A gymnast’s diet should involve small, but frequent meals that are low in fat and high in energy. A good diet for a gymnast should be high in complex carbohydrates like whole grain pasta, fruits and vegetables. Carbohydrates should account for about 60 to 65 percent of a gymnast’s daily calorie intake. Around 12 to 15 percent of daily calorie intake should be proteins from foods like lean meat, fish and eggs. Proteins should be consumed after training as they help the body build new muscles and tissues and to repair and strengthen muscles. Healthy fats from foods like fish, olive oil, nuts and seeds should account for no more than 25 percent of daily calorie intake.
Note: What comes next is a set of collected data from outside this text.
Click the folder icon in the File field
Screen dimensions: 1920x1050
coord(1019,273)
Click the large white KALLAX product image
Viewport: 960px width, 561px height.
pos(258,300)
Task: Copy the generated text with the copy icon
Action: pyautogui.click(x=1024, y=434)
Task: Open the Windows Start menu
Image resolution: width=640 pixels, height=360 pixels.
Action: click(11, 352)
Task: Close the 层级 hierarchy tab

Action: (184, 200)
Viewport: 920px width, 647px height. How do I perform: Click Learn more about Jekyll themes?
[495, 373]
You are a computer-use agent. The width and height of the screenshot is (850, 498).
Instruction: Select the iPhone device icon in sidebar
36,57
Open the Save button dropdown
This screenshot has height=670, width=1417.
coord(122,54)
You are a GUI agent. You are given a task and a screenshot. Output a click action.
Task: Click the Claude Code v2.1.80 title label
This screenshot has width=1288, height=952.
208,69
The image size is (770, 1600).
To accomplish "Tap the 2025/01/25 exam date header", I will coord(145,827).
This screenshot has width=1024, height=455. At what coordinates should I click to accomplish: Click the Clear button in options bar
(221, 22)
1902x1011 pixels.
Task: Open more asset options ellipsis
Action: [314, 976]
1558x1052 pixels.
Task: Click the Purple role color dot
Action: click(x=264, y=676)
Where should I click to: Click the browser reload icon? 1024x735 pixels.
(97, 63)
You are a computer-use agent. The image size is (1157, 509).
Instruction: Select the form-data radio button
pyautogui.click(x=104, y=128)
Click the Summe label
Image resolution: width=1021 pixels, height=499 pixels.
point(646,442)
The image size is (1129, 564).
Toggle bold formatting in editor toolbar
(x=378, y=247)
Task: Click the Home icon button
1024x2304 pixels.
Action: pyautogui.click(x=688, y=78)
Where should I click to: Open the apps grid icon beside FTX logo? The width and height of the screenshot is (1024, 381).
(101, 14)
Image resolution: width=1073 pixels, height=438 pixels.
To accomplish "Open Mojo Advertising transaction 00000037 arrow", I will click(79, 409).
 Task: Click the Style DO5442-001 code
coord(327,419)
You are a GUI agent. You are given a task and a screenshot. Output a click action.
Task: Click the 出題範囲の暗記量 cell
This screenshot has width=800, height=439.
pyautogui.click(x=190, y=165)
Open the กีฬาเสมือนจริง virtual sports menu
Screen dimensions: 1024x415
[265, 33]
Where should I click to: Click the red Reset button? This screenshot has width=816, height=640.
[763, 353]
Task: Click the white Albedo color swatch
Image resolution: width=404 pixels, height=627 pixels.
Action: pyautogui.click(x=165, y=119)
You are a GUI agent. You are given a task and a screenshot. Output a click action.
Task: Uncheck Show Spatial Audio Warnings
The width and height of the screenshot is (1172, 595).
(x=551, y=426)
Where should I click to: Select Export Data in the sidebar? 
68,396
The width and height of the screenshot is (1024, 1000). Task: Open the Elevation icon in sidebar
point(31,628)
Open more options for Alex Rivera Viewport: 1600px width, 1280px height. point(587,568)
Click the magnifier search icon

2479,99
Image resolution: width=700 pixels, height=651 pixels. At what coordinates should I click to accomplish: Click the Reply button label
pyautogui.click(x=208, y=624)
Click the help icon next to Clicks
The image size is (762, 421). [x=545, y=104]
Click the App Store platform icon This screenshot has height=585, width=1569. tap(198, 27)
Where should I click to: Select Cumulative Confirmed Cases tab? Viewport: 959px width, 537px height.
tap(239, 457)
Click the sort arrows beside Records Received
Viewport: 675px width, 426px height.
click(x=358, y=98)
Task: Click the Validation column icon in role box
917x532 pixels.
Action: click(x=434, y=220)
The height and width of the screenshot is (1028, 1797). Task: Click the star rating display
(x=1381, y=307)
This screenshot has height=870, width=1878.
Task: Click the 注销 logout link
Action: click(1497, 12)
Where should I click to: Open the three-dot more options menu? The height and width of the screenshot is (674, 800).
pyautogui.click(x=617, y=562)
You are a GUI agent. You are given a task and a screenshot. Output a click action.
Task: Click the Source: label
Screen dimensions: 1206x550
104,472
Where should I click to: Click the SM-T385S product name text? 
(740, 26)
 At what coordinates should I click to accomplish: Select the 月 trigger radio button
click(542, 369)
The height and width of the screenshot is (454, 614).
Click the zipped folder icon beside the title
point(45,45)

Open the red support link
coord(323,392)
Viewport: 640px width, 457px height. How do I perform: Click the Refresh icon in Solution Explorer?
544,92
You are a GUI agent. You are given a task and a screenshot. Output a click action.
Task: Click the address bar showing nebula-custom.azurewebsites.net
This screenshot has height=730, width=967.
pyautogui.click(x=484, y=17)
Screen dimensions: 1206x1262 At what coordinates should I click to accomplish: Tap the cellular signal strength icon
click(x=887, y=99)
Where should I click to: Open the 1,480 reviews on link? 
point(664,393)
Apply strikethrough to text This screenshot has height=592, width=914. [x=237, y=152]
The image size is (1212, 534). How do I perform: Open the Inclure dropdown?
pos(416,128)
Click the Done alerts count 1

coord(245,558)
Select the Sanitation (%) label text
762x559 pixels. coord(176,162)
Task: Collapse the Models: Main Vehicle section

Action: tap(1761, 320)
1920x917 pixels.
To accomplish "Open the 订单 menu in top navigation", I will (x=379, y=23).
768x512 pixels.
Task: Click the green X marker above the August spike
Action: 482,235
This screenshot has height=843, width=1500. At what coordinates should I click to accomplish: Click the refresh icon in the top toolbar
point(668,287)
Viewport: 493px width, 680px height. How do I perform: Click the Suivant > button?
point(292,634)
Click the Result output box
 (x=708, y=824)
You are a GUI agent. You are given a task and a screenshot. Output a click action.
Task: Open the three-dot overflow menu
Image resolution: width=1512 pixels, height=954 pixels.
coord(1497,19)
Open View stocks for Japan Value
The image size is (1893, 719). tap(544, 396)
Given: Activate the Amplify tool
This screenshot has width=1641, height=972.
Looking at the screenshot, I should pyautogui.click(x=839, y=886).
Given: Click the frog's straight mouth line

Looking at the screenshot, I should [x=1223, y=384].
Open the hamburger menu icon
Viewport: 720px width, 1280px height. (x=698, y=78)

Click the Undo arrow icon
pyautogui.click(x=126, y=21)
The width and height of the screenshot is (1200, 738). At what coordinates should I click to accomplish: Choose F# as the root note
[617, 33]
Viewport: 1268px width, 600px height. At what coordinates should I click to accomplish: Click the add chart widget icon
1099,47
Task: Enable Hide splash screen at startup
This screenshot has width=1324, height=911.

Fats help build body cells, insulate and protect organs, and help in the absorption of vitamins. It is also important for gymnasts to take a sufficient amount of calcium and vitamin D. Most elite gymnasts are still growing and calcium decreases the risks of fractures and is an important mineral that assist in bone and muscle growth without causing weight gain. Vitamin D aids in the absorption of calcium. In addition, frequent fluid intake is also important to keep a gymnast hydrated (Batra, n.d., http://healthyeating.sfgate.com/nutrition-teen-female-gymnasts-3115.html; Castle, 2014, http://www.livestrong.com/article/111192-gymnasts-diet/). A sample diet for a gymnast is given below.


Breakfast
Fresh fruits
Vegetables: mini tomatoes
Whole wheat bread
Boiled egg


Lunch
Fresh fruits
Salad with lettuce, onions, tomatoes, and nuts and seeds
Whole wheat bread
Avocado and low-fat cheese
Seafood


Dinner
Vegetables cooked in healthy oils 
Whole wheat pasta
Fish cooked in healthy oils



Conclusion
The percentages of different nutrients that should be taken daily could vary immensely from one person to another. One should not simply follow a food guide. Daily nutrient intake should be determined and carefully planned based on a person’s age, body size and the type of sport he or she plays. The total amount of calories that should be taken daily will also differ depending on one’s body size and the type and amount of training one does. For every person, there must be enough carbohydrates for the body to use as fuel, enough protein and fat to repair and build muscles, and enough water to keep the body hydrated.